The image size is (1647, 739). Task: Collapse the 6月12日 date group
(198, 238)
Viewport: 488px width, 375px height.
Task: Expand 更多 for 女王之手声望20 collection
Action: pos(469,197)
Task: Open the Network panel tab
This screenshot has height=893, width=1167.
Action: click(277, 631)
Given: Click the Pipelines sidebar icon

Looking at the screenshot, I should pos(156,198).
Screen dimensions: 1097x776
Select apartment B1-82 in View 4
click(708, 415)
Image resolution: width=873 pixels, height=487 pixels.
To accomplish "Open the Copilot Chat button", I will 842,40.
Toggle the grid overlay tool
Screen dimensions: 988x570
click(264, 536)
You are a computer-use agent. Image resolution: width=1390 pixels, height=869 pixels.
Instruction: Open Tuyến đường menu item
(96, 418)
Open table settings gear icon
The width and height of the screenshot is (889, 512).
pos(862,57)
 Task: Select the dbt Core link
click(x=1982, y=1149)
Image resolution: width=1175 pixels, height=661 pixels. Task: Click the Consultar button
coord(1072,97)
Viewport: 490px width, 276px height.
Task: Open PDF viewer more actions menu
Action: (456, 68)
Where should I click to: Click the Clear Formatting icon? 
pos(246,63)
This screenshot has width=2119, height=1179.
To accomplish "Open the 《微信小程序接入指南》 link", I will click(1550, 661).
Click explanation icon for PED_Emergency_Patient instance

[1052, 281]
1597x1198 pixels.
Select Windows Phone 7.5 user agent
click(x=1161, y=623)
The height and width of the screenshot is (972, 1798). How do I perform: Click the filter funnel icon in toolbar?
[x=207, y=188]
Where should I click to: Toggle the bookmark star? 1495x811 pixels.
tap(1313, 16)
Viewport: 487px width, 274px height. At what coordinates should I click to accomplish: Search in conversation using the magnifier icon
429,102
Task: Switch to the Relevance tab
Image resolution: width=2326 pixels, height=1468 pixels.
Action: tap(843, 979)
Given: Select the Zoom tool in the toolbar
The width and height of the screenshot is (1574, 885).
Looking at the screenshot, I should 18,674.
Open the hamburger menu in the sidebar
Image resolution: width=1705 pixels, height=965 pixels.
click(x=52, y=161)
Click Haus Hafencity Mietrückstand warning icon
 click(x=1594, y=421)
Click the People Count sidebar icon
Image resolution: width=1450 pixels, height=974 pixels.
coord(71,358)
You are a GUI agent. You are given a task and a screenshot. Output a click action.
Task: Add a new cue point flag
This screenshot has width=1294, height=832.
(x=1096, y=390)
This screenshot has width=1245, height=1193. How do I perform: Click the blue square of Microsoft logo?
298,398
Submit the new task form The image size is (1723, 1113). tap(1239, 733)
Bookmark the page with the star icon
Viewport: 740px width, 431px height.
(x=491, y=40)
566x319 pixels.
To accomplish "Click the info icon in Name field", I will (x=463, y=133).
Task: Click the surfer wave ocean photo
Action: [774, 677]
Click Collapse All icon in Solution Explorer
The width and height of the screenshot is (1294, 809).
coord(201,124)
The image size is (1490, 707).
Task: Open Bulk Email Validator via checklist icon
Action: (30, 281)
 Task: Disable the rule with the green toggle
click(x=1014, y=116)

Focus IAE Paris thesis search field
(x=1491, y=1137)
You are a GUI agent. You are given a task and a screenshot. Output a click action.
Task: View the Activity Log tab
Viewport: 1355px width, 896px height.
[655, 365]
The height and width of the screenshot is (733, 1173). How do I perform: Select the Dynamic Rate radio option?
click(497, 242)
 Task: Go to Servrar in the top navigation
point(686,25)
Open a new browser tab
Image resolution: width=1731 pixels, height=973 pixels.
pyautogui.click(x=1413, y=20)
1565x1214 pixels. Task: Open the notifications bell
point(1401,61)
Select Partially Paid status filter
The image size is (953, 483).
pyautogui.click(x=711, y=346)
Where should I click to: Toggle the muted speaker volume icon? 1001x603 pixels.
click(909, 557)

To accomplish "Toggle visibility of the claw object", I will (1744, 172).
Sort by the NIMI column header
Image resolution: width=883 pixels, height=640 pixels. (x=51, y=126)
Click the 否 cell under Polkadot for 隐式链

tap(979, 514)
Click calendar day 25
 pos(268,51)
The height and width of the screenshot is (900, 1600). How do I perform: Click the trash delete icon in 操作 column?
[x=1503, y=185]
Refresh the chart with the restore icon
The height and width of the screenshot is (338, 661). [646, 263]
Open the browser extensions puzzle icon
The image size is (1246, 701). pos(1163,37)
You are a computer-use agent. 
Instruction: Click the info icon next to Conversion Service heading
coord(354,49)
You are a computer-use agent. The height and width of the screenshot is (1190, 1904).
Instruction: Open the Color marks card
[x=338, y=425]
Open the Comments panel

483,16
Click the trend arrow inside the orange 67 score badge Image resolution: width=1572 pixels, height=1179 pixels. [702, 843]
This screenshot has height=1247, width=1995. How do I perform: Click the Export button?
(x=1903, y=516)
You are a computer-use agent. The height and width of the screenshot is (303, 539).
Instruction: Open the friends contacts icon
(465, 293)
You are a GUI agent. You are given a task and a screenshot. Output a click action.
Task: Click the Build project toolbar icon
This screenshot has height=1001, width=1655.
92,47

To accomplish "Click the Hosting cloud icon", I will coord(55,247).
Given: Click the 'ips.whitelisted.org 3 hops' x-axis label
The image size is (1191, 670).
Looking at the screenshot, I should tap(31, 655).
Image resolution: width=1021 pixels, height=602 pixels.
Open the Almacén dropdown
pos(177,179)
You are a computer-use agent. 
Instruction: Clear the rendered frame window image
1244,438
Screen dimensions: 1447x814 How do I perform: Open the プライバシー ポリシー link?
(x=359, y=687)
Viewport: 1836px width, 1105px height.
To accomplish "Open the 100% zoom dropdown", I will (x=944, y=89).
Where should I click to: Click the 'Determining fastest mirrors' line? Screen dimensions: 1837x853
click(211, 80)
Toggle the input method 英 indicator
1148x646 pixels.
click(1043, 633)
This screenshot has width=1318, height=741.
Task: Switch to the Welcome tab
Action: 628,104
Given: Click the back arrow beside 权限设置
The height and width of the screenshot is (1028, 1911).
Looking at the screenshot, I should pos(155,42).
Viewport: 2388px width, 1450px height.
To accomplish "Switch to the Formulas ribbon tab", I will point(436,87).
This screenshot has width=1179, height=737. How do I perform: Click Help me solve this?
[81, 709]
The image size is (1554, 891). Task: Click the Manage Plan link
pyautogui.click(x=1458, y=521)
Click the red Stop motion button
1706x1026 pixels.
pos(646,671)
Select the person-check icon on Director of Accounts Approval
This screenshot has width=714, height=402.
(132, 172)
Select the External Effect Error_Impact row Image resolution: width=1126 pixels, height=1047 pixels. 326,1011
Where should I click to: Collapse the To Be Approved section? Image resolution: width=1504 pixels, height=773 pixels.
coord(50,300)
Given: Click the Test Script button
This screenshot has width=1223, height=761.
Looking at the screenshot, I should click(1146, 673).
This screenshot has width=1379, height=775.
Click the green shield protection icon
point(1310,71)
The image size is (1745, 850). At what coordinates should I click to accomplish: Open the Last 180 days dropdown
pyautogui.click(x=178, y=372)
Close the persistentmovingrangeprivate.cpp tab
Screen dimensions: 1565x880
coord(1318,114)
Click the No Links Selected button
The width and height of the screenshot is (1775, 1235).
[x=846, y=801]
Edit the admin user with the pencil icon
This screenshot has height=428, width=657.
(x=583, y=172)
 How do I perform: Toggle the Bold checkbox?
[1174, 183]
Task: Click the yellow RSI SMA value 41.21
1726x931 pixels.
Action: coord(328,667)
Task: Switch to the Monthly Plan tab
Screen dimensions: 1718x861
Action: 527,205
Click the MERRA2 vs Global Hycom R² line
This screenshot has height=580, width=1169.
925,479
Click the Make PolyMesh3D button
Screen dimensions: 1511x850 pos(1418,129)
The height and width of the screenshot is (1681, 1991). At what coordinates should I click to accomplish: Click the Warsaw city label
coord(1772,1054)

◆ ◆ ◆ ◆

# Exercise
Above this instruction are the records; retype exactly the lines from the one containing "Submit the new" up to and including the one containing "Select Partially Paid status filter".

# Written response
Submit the new task form The image size is (1723, 1113). tap(1239, 733)
Bookmark the page with the star icon
Viewport: 740px width, 431px height.
(x=491, y=40)
566x319 pixels.
To accomplish "Click the info icon in Name field", I will (x=463, y=133).
Task: Click the surfer wave ocean photo
Action: [774, 677]
Click Collapse All icon in Solution Explorer
The width and height of the screenshot is (1294, 809).
coord(201,124)
The image size is (1490, 707).
Task: Open Bulk Email Validator via checklist icon
Action: (30, 281)
 Task: Disable the rule with the green toggle
click(x=1014, y=116)

Focus IAE Paris thesis search field
(x=1491, y=1137)
You are a GUI agent. You are given a task and a screenshot. Output a click action.
Task: View the Activity Log tab
Viewport: 1355px width, 896px height.
[655, 365]
The height and width of the screenshot is (733, 1173). How do I perform: Select the Dynamic Rate radio option?
click(497, 242)
 Task: Go to Servrar in the top navigation
point(686,25)
Open a new browser tab
Image resolution: width=1731 pixels, height=973 pixels.
pyautogui.click(x=1413, y=20)
1565x1214 pixels. Task: Open the notifications bell
point(1401,61)
Select Partially Paid status filter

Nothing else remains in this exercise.